> [Directions]
1 – Translate this sentence from the raw milk article below into Spanish: "Other foodborne illnesses, like those caused by salmonella and E. coli, have held steady."
2 – Carry on the raw milk article below, picking up after its final sentence.

START Reading text

A young mother throws her station wagon into "park" in the dooryard of a dairy farm in bucolic Vermont, the green hills dotted with black and white Holsteins, some brown Jerseys too. In the milk room, she and her children fill gallon-jugs with raw milk straight from the spigot, laughing when they cannot shut the valve — raw milk spraying everywhere. Denim-clad farmers are nowhere to be seen.

Nearly 3 percent of American's still drink raw milk, particularly in rural areas like Vermont. Alternatively, pasteurizing milk, a process developed more than a century ago by French chemist and microbioligist Louis Pasteur, reduces 99.999 percent of the amount of microbial pathogens in cow's milk. The Centers for Disease Control and Prevention says raw milk is 150 times more likely than pasteurized milk to cause disease, with no greater nutritional benefits.

Disease outbreaks from campylobacter, a bacterium commonly found in raw milk, rose by 14 percent in the United States during the past 5 years, CDC said. Other foodborne illnesses, like those caused by salmonella and E. coli, have held steady.

"We do see some troubling trends that we have seen in recent years and are continuing to address at FSIS," said Dr. David Goldman of the USDA Food Safety and Inspection Service.

END Reading text
START Dataset entries

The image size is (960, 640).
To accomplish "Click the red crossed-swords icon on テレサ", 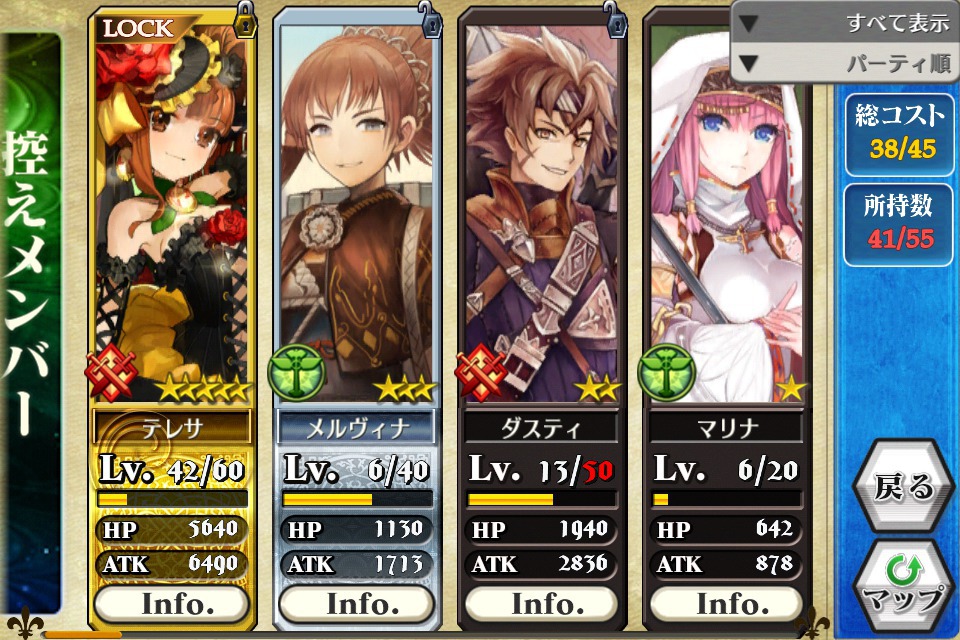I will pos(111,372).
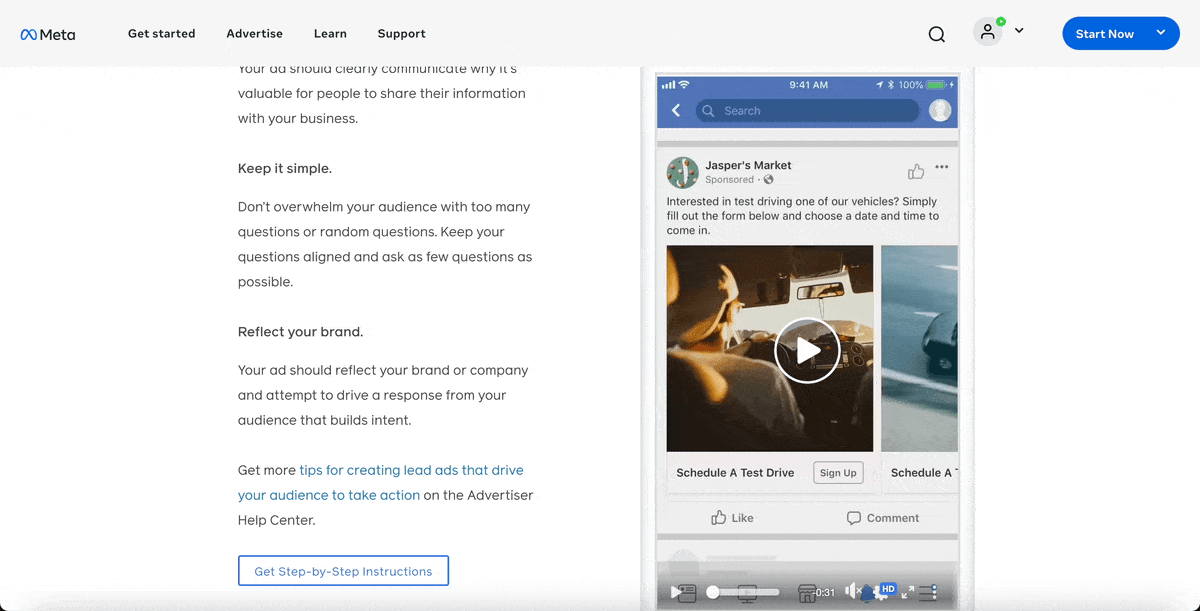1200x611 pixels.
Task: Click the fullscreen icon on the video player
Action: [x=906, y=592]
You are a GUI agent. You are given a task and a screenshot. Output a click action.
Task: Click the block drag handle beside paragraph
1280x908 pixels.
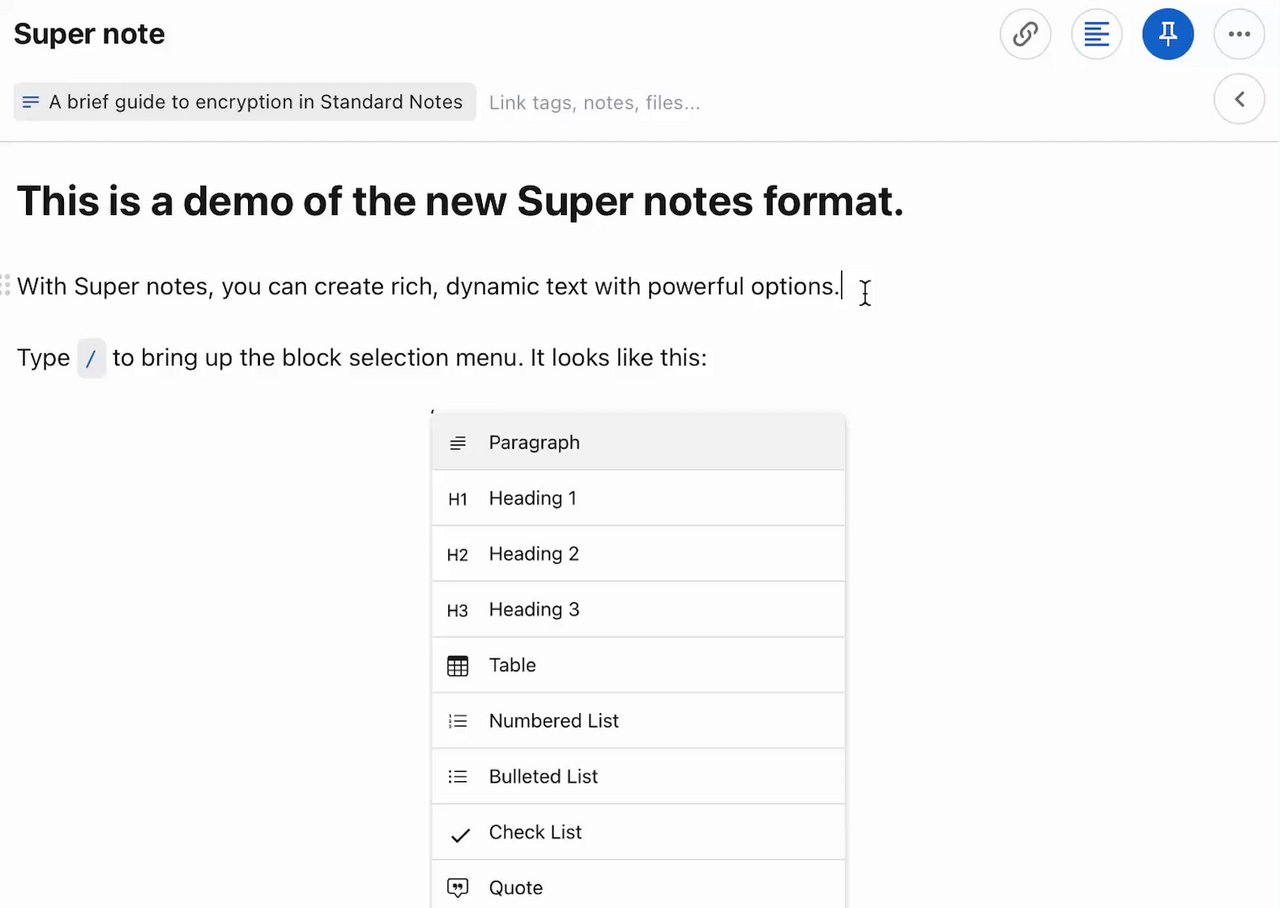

END Dataset entries
START Dataset entries

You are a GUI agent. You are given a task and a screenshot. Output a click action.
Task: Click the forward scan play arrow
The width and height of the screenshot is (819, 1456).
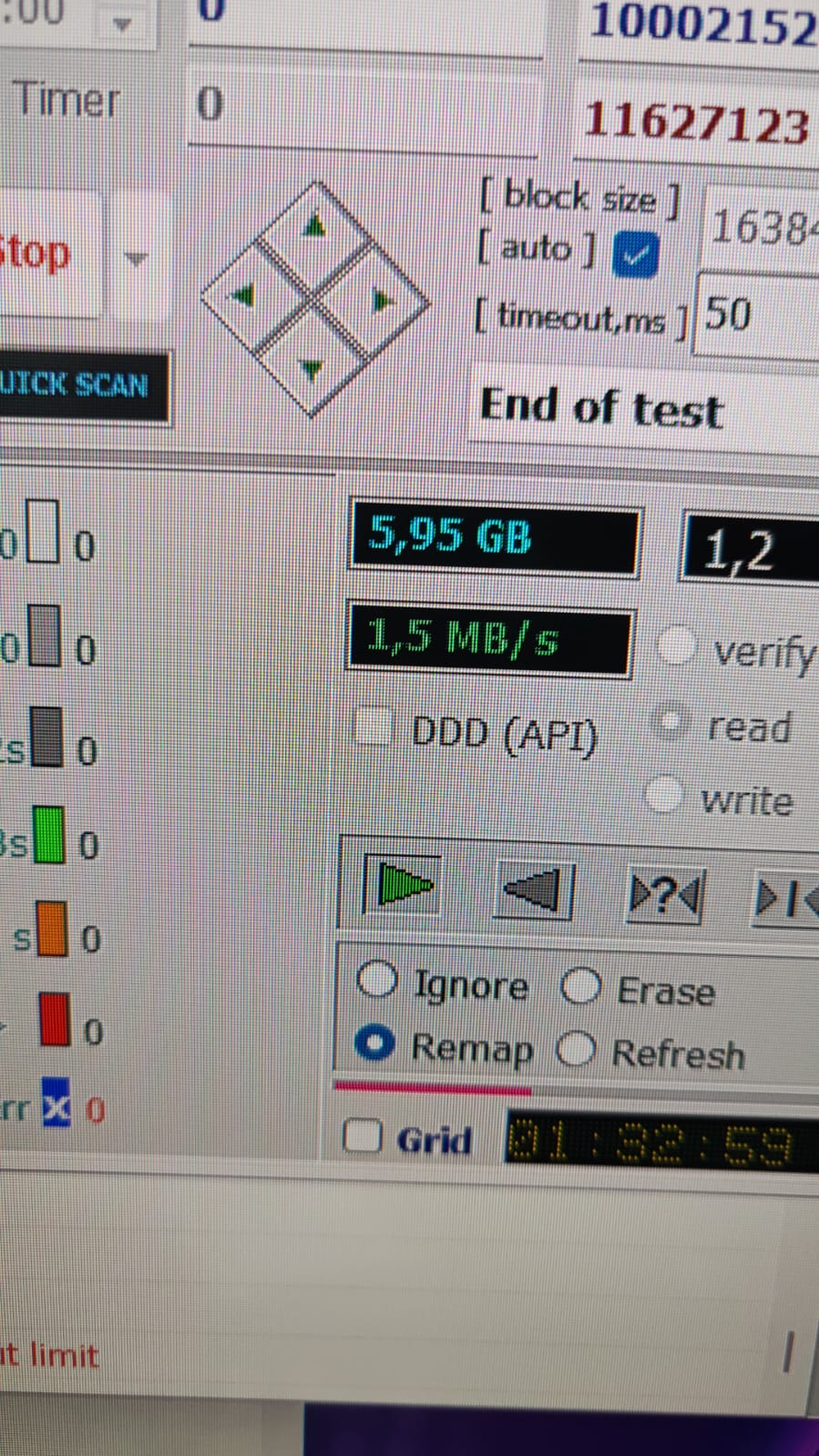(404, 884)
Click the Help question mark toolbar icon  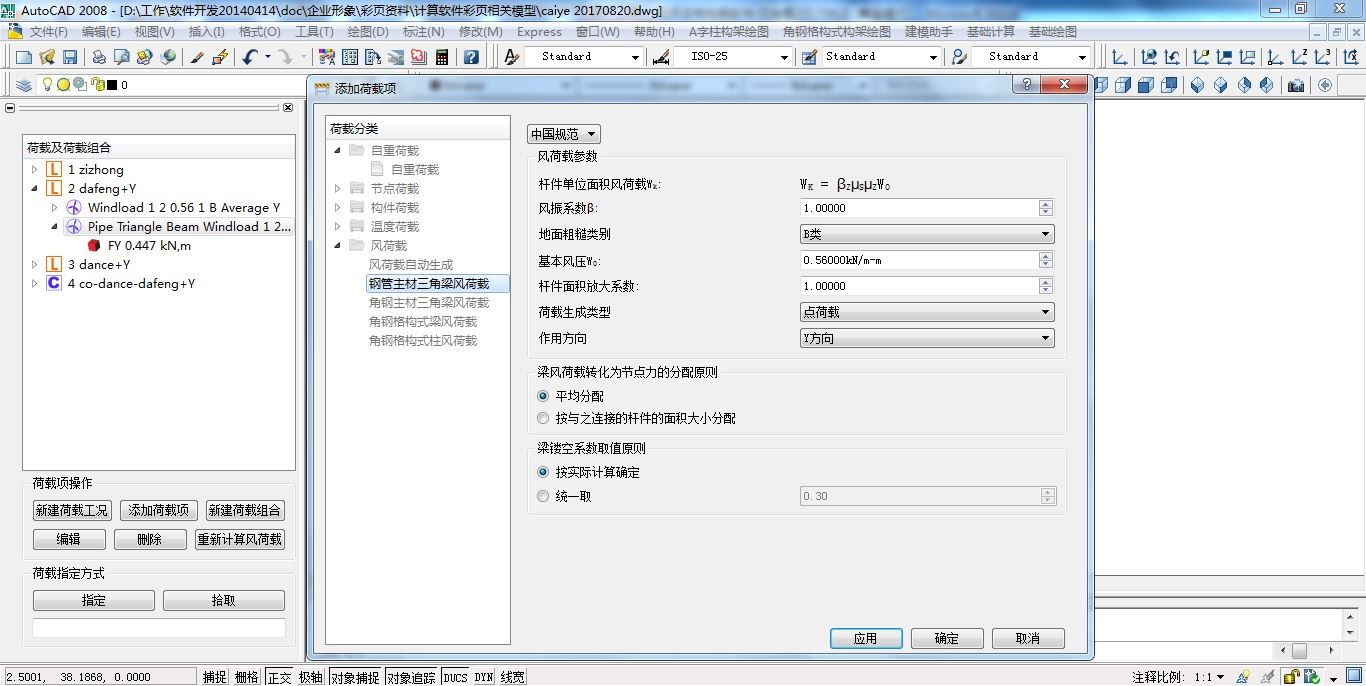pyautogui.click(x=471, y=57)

END Dataset entries
START Dataset entries

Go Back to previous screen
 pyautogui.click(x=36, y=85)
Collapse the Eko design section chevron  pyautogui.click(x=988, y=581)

END Dataset entries

> [Activity answers]
1 – Otras enfermedades transmitidas por los alimentos, como las causadas por la salmonela y la E. coli, se han mantenido estables.

2 –
In a survey of 10 states, CDC found campylobacter responsible for more than a third of foodborne poisonings and 10 percent of deaths, though the severity of foodborne illnesses varies greatly. The rise in campylobacter infection rates remains troubling given the government's lack of an explanation: "[T]here is less campylobacter in the products we regulate."

Moreover, regulators are finding less of the bacteria in food products under their purview, like whole turkeys and whole chickens — as opposed to unregulated raw milk. The U.S. in 2011 instituted new industry standards to reduce the number of foodborne illnesses from campylobacter and salmonella by 25 million cases. Aside from the aforementioned little buggers, recent reports showed that 81 percent of all turkey, 69 percent of pork chops, 55 percent of ground beef, and 39 percent of chicken meats contained antibiotic-resistant "superbugs."

The Foodborne Disease Active Surveillance Network reported last year a total of 19,531 infections, 4,563 hospitalizations, and 68 deaths connected with such infections in America.